Карналь сорвал застежку, распахнул фанерное чудище на две половинки, что-то затарахтело, загромыхало, он сунул вслепую руку - сундук был полон пустых бутылок!
- Бутылки?! - Карналь не мог опомниться от удивления и возмущения. Что могло быть бессмысленнее? Переть через бездорожье и заносы сундуки с порожними бутылками? Может, Кучмиенко хотел поизмываться над товарищем или попросту рехнулся? Но ведь и сам тоже тащил сундук, полный пустых бутылок? Бутылки?! - снова спросил темноту, которая должна была быть Кучмиенко и загадочностью и бессмыслицей в одно и то же время.
- Мечи! - захохотал тот. - Как гранатами против танков! На волков! Давай!
А сам между тем швырял и швырял бутылки из своего сундука, целясь в далекие переблески, во вражеский вой, в темный свет. И Карналь тоже преисполнился бессмысленной дерзостью, стал хватать бутылки, что было силы замахиваться и метать их то в одну сторону, то в другую, ему казалось, что от каждого броска далекие светлячки волчьих глаз перепуганно отскакивают, разлетаются, угасают, когда же они зарождались в другом месте, он бил бутылкой туда и снова гасил холодный взблеск и словно бы затыкал волчью глотку, так как вой становился все отчаяннее и задавленное.

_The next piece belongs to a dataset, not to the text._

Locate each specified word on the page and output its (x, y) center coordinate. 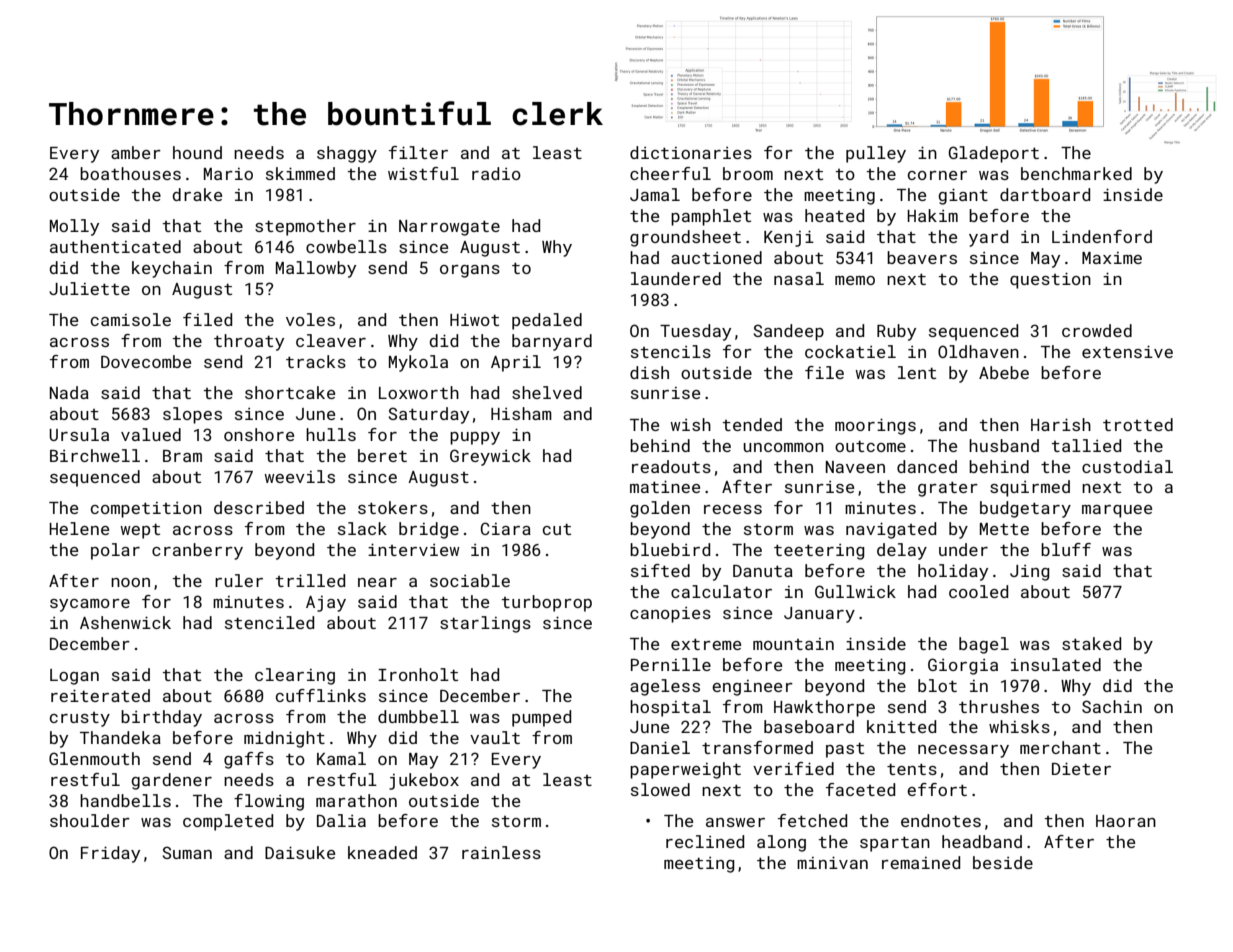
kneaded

Когда оба повыбрасывали все бутылки, не сговариваясь, стали подкидывать ногами порожние фанерные сундуки, громыхали ими, перекликались, кричали ветру в его обезумевшее лицо, оба распалились, размахались, готовы были идти до самого края ночи, через всю степь и всю зиму! Что им степь, что им темнота, что им какой-то там вой!

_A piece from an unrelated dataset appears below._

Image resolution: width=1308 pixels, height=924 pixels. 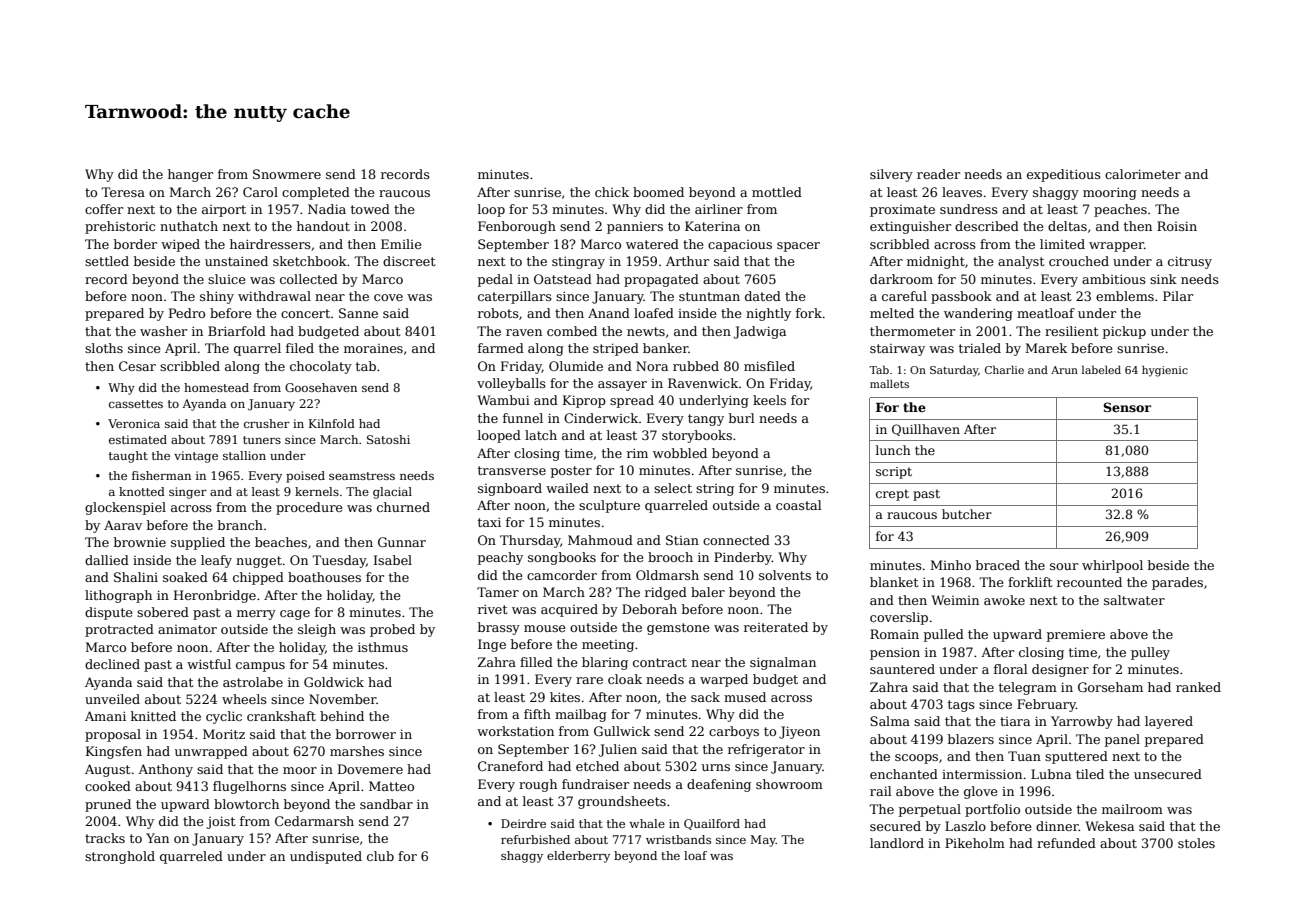 I want to click on Minho, so click(x=951, y=565).
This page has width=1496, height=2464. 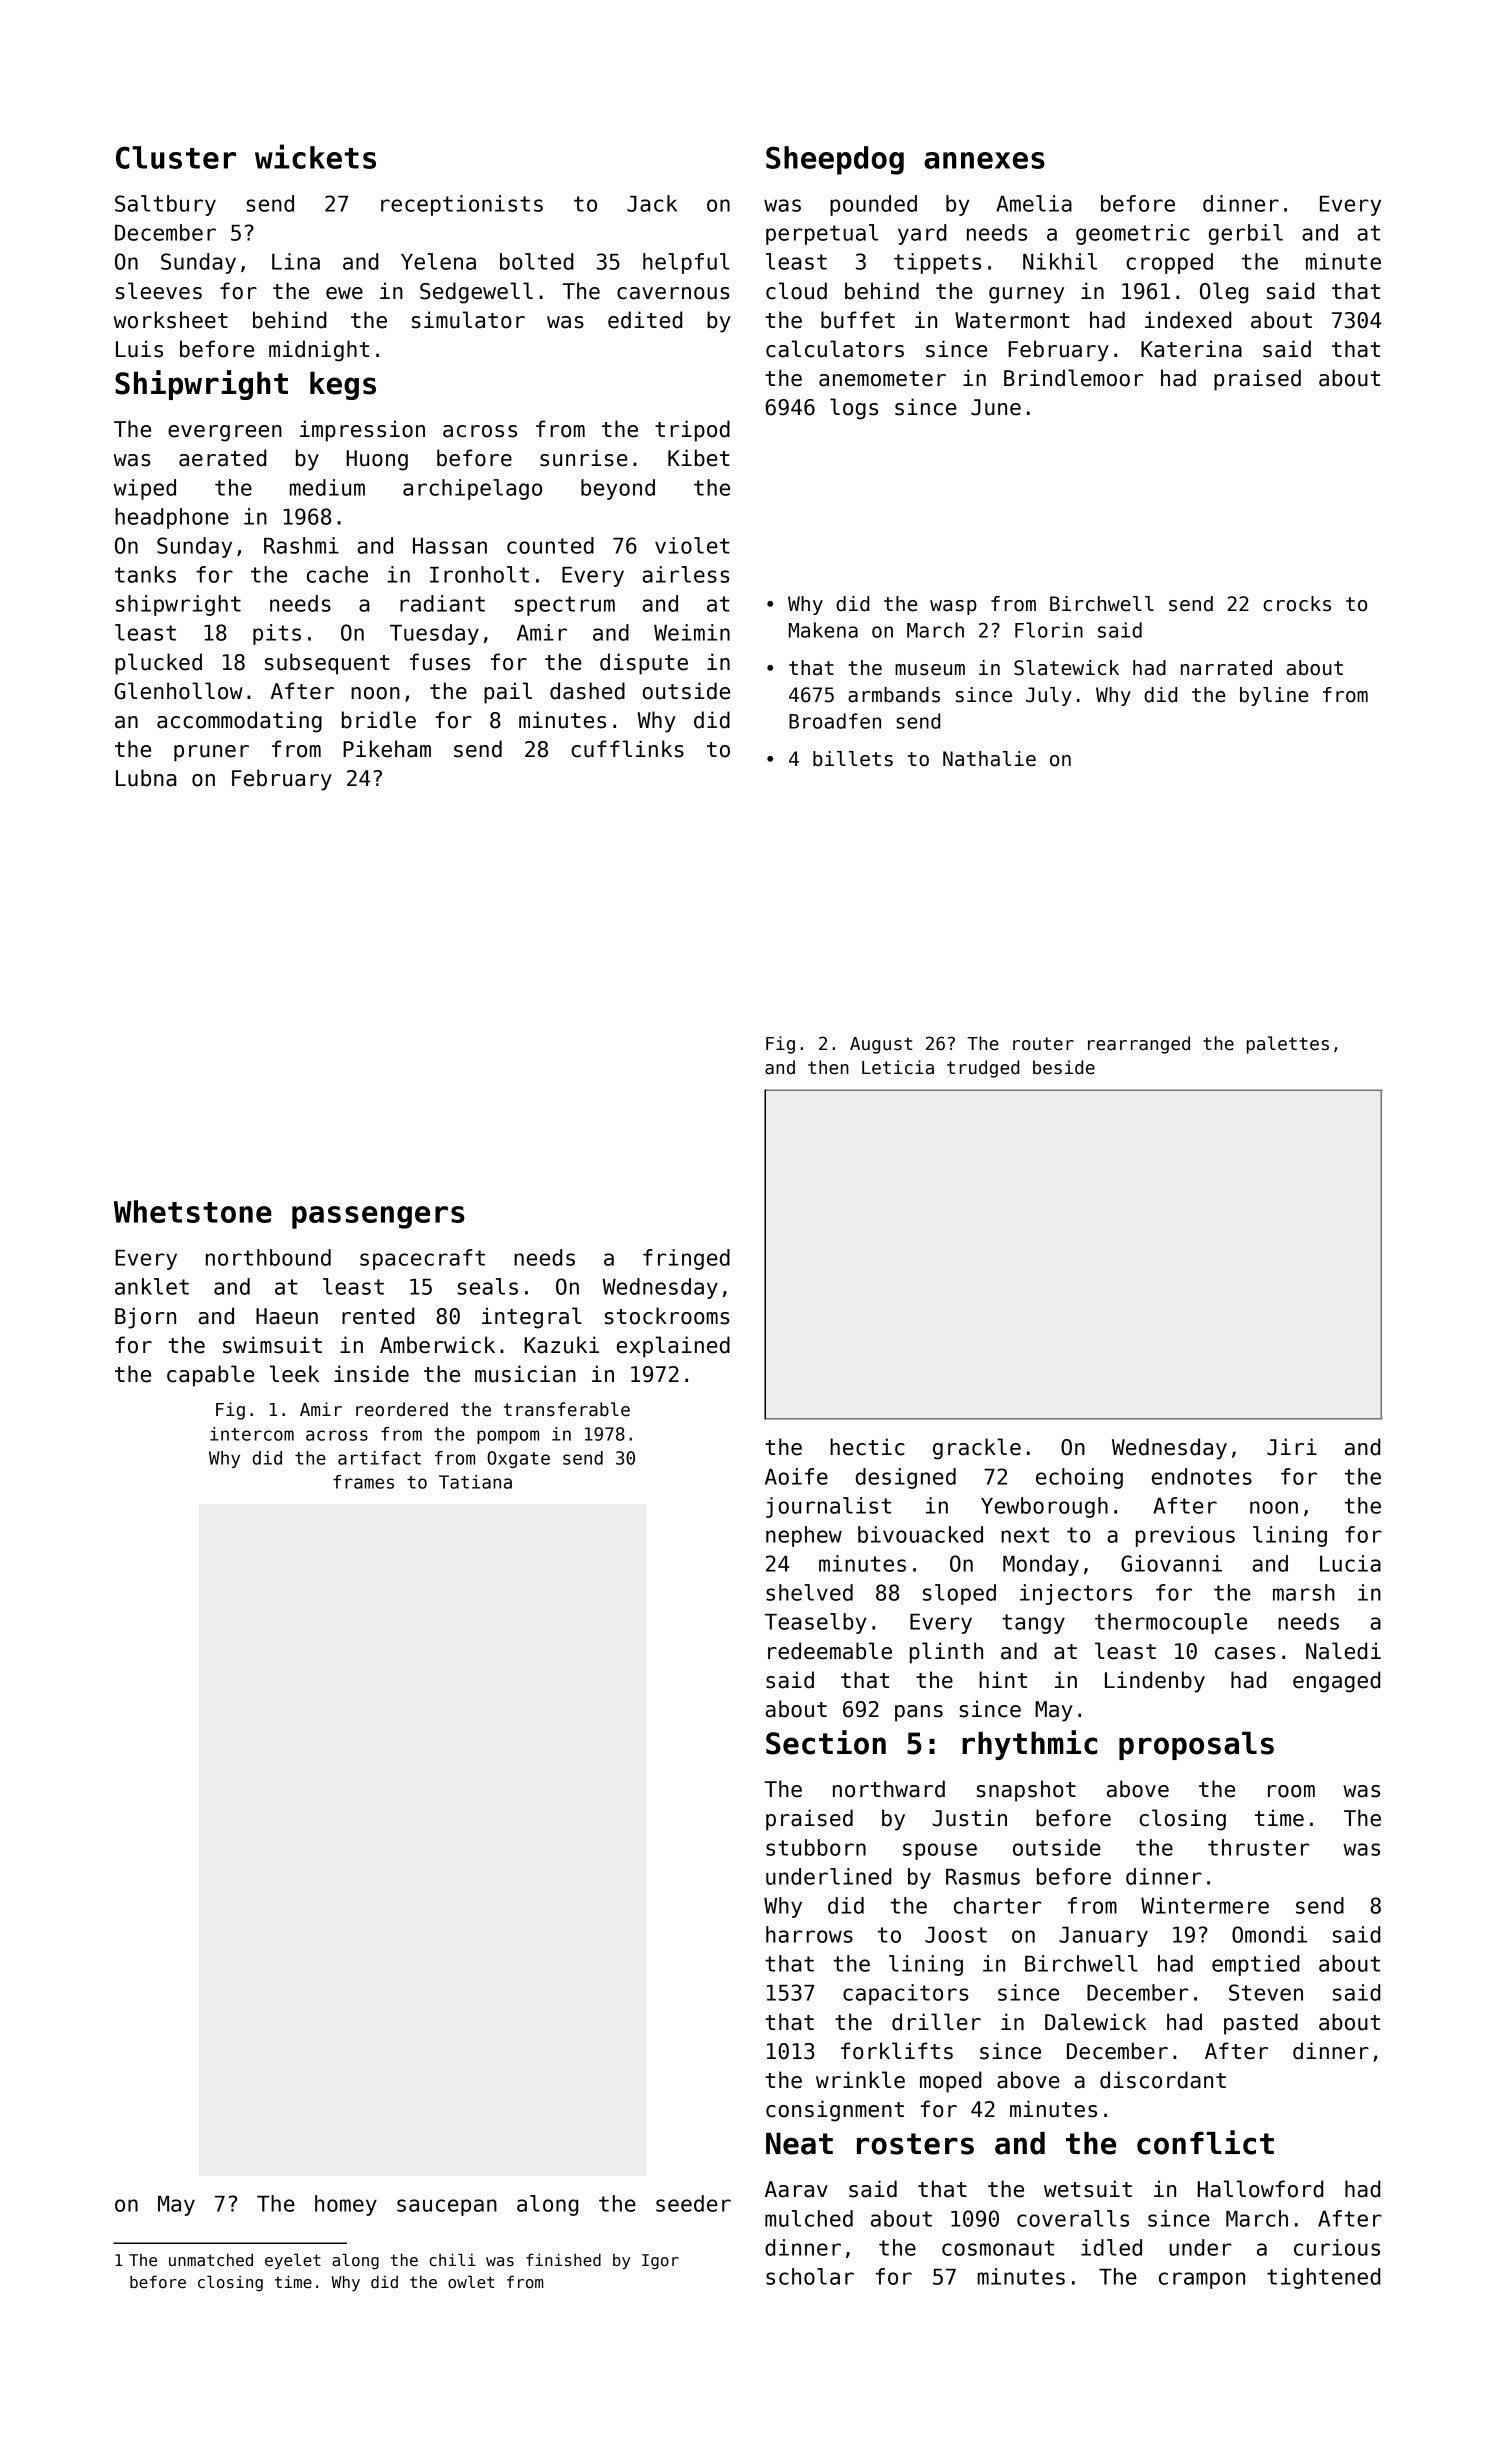 What do you see at coordinates (159, 291) in the page?
I see `sleeves` at bounding box center [159, 291].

- Вот это дали! - радостно потряс Карналя за плечо Кучмиенко. - Видал, как дали?
- Зачем ты эти бутылки пер? - спросил уже без злости.
- Батько просил. Подсолнечное масло. Самогонка. Война побила все бутылки.
- Людей, а не бутылки! Людей побила!
- Кто?
- Война побила! Или ты забыл?
- Побила. Но ведь и бутылки...
- На голове б тебе эти бутылки!..
- Что-о?
- Говорю, побил бы на твоей голове, если бы знал!
- Пригодились же! Волков разогнали!
- Где ты их видел?
- Разогнали! Как танковую атаку!
- А ты видел танковую атаку?
- Видел не видел, а волкам мы с тобой дали! Если бы не мои бутылки...
Спорили, чуть не дошло до ссоры, потом блуждали в сплошной холодной тьме почти до утра, так и не смогли найти село, лежавшее совсем рядом, внизу, в долине, только на рассвете наткнулись на два темных ветряка и спустились в долину. Кучмиенко потирал руки, обещал, что вызовет по телефону сани из отцова совхоза, но Карналь хмуро заявил, что с него достаточно дурацких странствий, и вообще в таких снегах все равно, пробираться ли еще двадцать или сто двадцать километров. Он решил идти домой, к своему батьку, хоть перед тем и писал ему, чтоб не ждали его из-за зимнего бездорожья.